(Data entries)
□ □ □ □

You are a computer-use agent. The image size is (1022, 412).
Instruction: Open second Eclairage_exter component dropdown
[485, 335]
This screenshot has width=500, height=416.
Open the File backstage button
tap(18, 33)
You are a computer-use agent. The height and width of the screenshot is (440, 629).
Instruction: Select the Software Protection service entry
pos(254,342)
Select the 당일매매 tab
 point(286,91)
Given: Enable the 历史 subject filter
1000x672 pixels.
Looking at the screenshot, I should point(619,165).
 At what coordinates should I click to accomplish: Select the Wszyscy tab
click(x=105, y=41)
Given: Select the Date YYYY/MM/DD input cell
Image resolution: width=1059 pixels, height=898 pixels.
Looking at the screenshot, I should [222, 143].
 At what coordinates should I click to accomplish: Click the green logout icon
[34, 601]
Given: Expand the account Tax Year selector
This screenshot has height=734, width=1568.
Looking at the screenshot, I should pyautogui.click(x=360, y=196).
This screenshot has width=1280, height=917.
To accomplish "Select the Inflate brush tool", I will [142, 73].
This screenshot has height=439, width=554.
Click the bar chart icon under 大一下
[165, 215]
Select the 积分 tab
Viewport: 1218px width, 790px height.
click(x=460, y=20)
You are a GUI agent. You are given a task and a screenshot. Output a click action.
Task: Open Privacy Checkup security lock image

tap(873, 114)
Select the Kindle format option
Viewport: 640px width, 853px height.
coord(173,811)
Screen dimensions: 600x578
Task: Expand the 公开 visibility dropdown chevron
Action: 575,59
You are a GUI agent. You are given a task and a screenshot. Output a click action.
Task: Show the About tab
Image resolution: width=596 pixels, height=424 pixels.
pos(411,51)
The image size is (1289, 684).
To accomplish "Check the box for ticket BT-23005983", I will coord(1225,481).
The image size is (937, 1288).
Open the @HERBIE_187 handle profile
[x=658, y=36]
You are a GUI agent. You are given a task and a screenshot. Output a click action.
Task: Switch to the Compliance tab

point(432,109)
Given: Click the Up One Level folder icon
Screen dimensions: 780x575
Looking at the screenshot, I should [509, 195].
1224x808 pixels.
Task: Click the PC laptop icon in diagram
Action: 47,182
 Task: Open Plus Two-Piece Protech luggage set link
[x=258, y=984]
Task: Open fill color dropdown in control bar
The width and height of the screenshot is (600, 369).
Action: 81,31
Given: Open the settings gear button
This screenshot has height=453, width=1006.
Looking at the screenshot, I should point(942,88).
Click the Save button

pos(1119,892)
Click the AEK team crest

□ □ □ □

> **YOUR INSTRUCTIONS**: Give back, word for word, the lines of the records that run from the one holding "Given: Open the settings gear button" to the very last.

> **REPLY TO THE TASK**:
Given: Open the settings gear button
This screenshot has height=453, width=1006.
Looking at the screenshot, I should point(942,88).
Click the Save button

pos(1119,892)
Click the AEK team crest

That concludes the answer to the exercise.